__Consignes__.
1. D'après l'extrait sur Inglourious Basterd, pourquoi était-il logique d'aller voir ce film ? Répondez en une à trois phrases.
2. Indiquez, s'il vous plaît, à qui l'extrait sur Inglourious Basterd compare l'homme moral qui se suffit à lui-même.
3. Écrivez la suite de l'extrait sur Inglourious Basterd à partir de sa dernière phrase.

__Extrait__.
'''

Inglourious Basterd, ou la dépossession .


(La grande illusion : l'ennemi veille sur ma mort)

Je ne veux pas parler d'un film ni en critique ni en moraliste ; ni critiquer un réalisateur en général . J'ai grandi dans l'ambiance des Tarantino, et encore aujourd'hui un film comme Pulp Fiction est pour moi un délice . Fort logiquement, j'ai voulu voir Inglorious Basterd . Et ce film m'a paru une illustration de ce que peut être le cinéma comme miroir idéologique en acte . Les derniers vertiges, consternants, de la chute d'un cinéaste .

Il importe peu d'affirmer une telle position, en se plaçant sur le terrain stérile de la dénonciation morale . Il importe au contraire de l'argumenter . Dire qu'un film d'action (une espèce du genre récit) est un miroir idéologique en acte signifie que la structure narrative, personnages comme série des actes, est structurée par des oppositions binaires qui sont analogues à celles du discours idéologique . Cela n'est pas un jugement de valeur sur la puissance esthétique, ou sur le caractère distrayant du film . Et surtout cela peut être démontré, de manière exactement objective . Par contre, je pose que la structuration du récit sur les axes binaires de l'idéologie lui ôte toute valeur de profondeur . La profondeur, c'est la capacité du récit à montrer que les oppositions ne divisent pas des étants distincts séparés par une frontière, mais divisent d'abord l'âme même de l'homme . La profondeur, c'est la capacité d'une œuvre à nous révéler notre méchanceté, notre cruauté amorale, à me faire comprendre ce que je rejette, et aussi à faire cesser cette dépossession et ce clivage qui affligent l'homme moral : Seul l'homme mauvais a besoin de la grâce . L'homme moral se suffit à lui même, comme Pélage . Il est le prototype de l'individu moderne . L'homme bon n'est pas l'homme noble . Inglorious Basterd le réalise, mais au second degré, et je le prend comme signifiant cela involontairement .

'''

__Lignes fournies__.
'''

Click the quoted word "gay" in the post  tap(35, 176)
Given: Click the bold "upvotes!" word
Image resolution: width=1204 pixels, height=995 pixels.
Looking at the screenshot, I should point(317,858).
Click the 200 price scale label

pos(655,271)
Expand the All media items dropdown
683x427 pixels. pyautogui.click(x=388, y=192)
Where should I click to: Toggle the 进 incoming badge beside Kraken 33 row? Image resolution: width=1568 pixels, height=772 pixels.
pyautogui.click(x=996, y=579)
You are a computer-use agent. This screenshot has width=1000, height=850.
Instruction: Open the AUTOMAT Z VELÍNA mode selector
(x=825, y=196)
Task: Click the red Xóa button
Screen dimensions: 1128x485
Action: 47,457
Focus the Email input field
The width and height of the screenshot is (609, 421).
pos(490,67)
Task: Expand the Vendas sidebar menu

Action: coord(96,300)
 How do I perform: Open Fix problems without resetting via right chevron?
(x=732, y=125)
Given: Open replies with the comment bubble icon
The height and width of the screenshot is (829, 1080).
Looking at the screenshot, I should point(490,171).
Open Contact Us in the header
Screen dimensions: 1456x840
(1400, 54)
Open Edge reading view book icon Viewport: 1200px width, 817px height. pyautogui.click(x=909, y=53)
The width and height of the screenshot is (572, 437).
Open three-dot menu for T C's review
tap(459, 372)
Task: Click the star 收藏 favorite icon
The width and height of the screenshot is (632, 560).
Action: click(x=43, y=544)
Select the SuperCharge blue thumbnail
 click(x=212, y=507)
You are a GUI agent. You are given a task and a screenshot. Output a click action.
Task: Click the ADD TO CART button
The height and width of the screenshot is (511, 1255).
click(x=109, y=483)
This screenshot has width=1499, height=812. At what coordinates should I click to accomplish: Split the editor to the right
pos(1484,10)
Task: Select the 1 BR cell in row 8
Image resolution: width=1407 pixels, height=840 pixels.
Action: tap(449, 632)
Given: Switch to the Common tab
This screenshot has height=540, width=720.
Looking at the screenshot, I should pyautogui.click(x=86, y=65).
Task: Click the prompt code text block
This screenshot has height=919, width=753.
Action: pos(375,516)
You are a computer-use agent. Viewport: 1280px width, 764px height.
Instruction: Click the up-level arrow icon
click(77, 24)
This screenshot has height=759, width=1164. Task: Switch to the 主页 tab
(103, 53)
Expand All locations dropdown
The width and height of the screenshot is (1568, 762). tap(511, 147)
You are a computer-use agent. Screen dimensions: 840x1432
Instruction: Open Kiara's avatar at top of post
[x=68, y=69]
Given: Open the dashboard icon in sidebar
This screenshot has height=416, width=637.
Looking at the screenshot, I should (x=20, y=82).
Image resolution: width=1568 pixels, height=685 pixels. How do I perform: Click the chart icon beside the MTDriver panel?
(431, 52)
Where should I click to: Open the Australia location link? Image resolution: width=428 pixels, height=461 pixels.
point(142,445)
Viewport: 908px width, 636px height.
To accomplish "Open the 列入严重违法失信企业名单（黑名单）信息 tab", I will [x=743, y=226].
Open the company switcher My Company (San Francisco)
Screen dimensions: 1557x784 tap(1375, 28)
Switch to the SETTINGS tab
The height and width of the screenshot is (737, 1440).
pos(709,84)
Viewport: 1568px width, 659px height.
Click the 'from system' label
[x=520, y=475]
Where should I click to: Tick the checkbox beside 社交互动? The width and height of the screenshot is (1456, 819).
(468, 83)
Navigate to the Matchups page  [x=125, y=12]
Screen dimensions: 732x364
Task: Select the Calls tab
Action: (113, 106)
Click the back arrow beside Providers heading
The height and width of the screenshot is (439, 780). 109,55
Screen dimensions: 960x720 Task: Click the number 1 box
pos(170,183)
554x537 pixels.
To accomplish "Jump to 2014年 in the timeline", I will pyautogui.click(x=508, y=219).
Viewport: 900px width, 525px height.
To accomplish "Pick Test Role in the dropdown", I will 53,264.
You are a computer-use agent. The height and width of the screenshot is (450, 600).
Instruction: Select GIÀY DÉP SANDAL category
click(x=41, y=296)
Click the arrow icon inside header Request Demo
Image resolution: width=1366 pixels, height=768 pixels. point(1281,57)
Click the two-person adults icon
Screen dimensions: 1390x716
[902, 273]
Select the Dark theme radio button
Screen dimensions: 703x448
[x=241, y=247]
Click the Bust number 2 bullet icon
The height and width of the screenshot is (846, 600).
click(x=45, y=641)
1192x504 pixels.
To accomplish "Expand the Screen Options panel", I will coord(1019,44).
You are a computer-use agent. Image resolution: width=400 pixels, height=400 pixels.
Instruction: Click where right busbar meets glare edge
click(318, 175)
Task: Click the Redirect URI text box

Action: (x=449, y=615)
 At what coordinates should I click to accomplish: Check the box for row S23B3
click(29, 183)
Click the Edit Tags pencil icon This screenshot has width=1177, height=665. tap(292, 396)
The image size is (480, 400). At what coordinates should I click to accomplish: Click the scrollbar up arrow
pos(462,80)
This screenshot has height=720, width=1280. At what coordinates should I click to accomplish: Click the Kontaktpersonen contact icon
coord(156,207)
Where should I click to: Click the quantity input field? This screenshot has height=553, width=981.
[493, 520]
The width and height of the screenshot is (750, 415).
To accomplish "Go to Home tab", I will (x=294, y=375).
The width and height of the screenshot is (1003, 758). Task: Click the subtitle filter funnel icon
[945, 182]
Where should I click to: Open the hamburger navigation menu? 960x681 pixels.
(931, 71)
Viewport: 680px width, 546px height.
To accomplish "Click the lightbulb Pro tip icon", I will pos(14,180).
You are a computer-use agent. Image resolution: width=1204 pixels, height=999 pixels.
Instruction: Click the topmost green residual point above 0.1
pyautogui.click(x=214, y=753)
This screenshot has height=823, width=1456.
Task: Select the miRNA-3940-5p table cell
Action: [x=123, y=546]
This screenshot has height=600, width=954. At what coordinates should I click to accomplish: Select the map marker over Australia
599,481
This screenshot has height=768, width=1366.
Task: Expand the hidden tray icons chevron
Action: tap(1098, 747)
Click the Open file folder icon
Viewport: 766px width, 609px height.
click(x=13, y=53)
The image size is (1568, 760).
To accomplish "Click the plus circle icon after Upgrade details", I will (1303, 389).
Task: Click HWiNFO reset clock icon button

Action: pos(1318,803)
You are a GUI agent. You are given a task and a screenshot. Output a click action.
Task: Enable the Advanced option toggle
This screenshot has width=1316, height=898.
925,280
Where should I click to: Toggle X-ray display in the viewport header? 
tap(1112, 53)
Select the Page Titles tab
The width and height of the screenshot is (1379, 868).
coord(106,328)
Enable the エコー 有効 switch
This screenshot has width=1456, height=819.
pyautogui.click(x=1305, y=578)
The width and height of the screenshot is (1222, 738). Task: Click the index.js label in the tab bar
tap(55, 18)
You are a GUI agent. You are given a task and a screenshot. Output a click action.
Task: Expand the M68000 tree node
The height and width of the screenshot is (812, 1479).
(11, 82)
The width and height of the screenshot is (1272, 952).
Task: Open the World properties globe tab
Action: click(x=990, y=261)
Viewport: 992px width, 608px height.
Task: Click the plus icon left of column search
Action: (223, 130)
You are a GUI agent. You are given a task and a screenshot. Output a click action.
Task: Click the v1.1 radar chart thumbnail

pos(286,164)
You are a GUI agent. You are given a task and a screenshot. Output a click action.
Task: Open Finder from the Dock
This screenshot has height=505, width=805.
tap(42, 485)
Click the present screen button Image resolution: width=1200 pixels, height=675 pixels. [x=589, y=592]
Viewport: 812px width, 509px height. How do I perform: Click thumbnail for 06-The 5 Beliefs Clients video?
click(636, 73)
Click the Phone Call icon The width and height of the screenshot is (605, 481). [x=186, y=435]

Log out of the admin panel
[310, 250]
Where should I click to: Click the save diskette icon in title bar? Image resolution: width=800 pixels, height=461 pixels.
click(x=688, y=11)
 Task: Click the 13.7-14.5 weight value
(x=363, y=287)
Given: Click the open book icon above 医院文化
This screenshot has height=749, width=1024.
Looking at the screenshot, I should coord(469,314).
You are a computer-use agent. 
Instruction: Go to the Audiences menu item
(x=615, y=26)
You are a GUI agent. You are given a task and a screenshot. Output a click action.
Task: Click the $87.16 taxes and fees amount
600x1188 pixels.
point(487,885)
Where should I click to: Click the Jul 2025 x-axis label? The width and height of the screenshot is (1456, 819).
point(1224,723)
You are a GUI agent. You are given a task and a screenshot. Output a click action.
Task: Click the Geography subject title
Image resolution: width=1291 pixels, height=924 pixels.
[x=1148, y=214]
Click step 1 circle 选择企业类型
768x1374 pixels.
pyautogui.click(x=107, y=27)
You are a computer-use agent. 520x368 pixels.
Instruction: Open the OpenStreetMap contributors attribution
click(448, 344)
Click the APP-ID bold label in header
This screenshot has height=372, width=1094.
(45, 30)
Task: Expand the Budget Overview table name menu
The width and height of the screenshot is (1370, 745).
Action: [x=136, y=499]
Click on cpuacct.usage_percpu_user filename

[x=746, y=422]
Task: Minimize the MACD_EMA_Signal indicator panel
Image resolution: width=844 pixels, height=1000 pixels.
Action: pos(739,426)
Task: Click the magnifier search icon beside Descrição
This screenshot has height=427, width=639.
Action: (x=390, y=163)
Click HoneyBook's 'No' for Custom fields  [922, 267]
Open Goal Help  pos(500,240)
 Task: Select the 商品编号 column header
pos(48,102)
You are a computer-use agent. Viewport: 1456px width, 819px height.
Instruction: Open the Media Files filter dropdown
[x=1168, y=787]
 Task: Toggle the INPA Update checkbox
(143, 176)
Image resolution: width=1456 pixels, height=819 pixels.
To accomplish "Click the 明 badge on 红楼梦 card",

'''

__Réponses__.
1. La personne qui écrit a grandi dans l'ambiance des films de Tarantino. Encore aujourd'hui, elle trouve un film comme Pulp Fiction délicieux.

2. À Pélage.

3.
Contrairement à d'autres Tarantino, ce film offre un récit très linéaire, à peine emboîté ; deux séries se croisent, présentées chronologiquement . Ce simplisme de la narration rejoint le simplisme idéologique de la structuration .

A ma droite sont les méchants nazis . Rusés, perfides, manipulateurs, obsessionnels, avides de tuer . Le premier compare les juifs à des rats, déclare que sa supériorité de chasseur vient de ce qu'il peut penser comme un juif . Sadique, il provoque un massacre aveugle, à travers un parquet, par mitraillage . Une jeune fille s'enfuit à travers champ, l'image n'est pas un lieu commun . Après vient Hitler, mégalomane hystérique, hypocrite et pleutre, puisqu'il interdit la diffusion de certaines histoires ou mots qui dépeigne des réalités ; un peintre travaille en arrière plan à une majestueuse peinture, selon le cliché des portraits de tyran . Des nazis assistent à ses colères avec la soumission bête attendue des valets de tyrans . Le héros nazi, sniper, est creux, vaniteux, incapable de voir ce qui est évident pour le spectateur, c'est à dire que Shoshanna ne peut l'apprécier, n'est-il pas bête . Puis vient Goebbels, là encore ridicule de vacuité enflée, être fat et lubrique, qui pleure comiquement quand Hitler lui dit que son film minable est remarquable . Hitler ricane en parfait crétin à chaque fois que le sniper abat un ennemi dans le film . En bref, les nazis, les méchants, sont des pantins qui me sont-à moi spectateur moyen moral-totalement étrangers . Il importe que je ne puisse en aucun cas me reconnaitre en eux . Grâce à cette coupure complète, leur mort ne peut être que ridicule, ou festive .

Or cette construction de l'ennemi comme infra-humain, poupée de théâtre de guignol, est très exactement le mécanisme de distance émotionnelle qui a permis les pires atrocités de l'âge moderne . Dans le pianiste, de Polanski, des gardes allemands du ghetto font danser ridiculement de vieux juifs - et c'est ce ridicule terrifiant et bestial qu'évoque l'épisode .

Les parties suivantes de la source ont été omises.